One of the moments I’ll always remember happened one minute and forty-seven seconds prior to kick-off. Everyone rose for the playing of the National Anthem, and then a strange thing occurred. Slowly from the Winter Park side of the stands, people could be heard softly and respectfully singing along with the music. Everyone in there, white, black, Hispanic, parent, student, school administrator, or stadium official, picked up on the singing and joined in. We were all caught up in the emotion and expectation of the evening, and regardless of which side anyone was supporting, for slightly less than two minutes we bonded together as Americans and citizens of the same nation. It was a very moving moment to be a part of, and unfortunately happens far too infrequently any more.

The field is surrounded on three sides by a wrought iron fence about seven or eight feet high.
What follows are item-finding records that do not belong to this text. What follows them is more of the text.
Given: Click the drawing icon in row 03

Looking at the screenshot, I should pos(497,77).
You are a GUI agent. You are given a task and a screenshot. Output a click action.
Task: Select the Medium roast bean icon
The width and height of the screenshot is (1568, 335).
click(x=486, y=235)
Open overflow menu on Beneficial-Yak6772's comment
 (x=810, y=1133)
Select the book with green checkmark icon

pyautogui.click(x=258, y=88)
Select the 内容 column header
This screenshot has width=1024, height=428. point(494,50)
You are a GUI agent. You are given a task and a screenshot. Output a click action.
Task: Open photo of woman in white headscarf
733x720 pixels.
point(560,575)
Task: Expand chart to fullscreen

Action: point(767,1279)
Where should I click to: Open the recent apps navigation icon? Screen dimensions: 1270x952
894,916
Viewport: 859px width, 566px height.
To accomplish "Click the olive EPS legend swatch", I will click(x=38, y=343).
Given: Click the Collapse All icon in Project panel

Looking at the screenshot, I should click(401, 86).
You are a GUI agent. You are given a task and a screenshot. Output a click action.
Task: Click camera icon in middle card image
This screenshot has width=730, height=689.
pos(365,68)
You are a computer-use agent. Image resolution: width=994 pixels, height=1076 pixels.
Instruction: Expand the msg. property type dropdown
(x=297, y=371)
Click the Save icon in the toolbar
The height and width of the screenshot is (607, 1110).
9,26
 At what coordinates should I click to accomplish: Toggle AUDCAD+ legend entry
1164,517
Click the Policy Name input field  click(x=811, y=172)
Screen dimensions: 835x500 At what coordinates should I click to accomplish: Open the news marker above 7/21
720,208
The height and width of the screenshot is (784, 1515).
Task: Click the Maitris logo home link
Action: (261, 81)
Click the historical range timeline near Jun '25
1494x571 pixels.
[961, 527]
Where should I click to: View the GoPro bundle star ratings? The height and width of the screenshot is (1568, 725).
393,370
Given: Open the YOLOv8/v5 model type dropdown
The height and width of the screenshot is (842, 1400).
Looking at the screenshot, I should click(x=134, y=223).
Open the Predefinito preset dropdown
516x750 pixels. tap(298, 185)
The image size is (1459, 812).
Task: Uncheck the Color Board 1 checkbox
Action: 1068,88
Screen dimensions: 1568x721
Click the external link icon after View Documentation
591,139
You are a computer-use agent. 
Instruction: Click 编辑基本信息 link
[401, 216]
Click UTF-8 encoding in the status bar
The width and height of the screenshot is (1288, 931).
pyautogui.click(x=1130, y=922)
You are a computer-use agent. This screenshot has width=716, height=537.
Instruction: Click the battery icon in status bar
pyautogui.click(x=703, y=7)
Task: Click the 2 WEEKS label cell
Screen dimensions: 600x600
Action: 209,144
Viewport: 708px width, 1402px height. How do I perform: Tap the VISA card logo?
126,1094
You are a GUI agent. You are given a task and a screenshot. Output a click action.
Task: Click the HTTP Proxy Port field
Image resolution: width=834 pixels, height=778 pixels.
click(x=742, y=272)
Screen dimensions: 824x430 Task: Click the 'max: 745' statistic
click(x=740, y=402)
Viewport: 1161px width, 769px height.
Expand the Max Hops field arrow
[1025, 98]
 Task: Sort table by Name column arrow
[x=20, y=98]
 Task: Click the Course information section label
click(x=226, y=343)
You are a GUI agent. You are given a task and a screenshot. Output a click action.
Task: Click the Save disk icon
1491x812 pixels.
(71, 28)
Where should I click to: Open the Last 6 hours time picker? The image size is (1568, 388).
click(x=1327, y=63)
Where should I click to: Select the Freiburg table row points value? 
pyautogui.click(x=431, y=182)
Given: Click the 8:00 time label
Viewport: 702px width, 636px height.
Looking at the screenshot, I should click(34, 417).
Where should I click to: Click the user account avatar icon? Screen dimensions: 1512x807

They had indeed shut off ticket sales, though far beyond the number they had initially planned upon. I can only imagine they didn’t want to face a confrontation with a parent who couldn’t get off work in time to arrive early, and in doing so they made the correct call. The sidewalks near the fence started to fill with people who simply watched the game for free from the street. With the exception of being higher up in the stands, those forced to stay out had a perfectly good view of the game. There were around a hundred lining the fence as the game began, a number that would just about triple as the night wore on. Game organizers had indeed miscalculated, and the lost revenue was represented by the growing multitudes on the outside of the fence.

After feeling each other out in the beginning, about eight minutes into the game “David” struck first. On a corner kick, the ball was maddeningly bouncing around in front of the goal, Lyman in their sky blue and yellow and Winter Park in all white, each frantically trying to do something in a sea of legs. In what seemed like an eternity, but were actually fractions of seconds, sophomore defenseman Josh Bonnel finally flicked the ball into the back of the net, setting off what was at the time the largest explosion of noise I’d ever personally heard in soccer. The place erupted larger than Mount St. Helens, and the game was on. Everyone knew then, this was not going to be a normal night.

Four minutes later, the initial noise produced after goal number one became a distant memory. Lyman junior midfielder Chris McKeever sent a high ball from about 25 yards out on the left over the outstretched arms of the Winter park goalkeeper, and when the fans saw the vinyl netting give way to the ball hitting it, somewhere in Florida a Richter scale surely must have gone off. I had mistakenly thought the first goal produced the loudest noise in soccer history, but it was nothing in comparison to goal number 2. The Lyman fans, who we later realized out-manned the Winter Park fans somewhere near 5 to 1, were delirious. It was screamingly loud, a term I use to describe the fact that even if you screamed at the top of your lungs to the person sitting 12 inches from you, they wouldn’t have the foggiest idea what you just said.

As the first half wound down, Winter Park had an incredible scoring opportunity whisk right by them. On a breakaway, the left wing striker for Winter Park took a low hard shot that Lyman’s senior goalkeeper Marcos Lado had to dive just to get his body in front of. The ball deflected off of his legs and ended up on the foot of another Winter Park forward less than 10 yards out. With Lyman’s keeper on the ground and the goal mouth wide open, the young high schooler shot the ball high of the cross-bar, bringing about another huge roar from the Lyman faithful. As half time arrived, the crowds outside the fence had doubled, and the tension in the stands was palpable. Would the giant fall tonight? Did Lyman have this in the bag?

Not hardly. Champions don’t fall without a fight, and this game was far from over. The Winter Park boys were champions, and had every intention of proving it in the last forty minutes.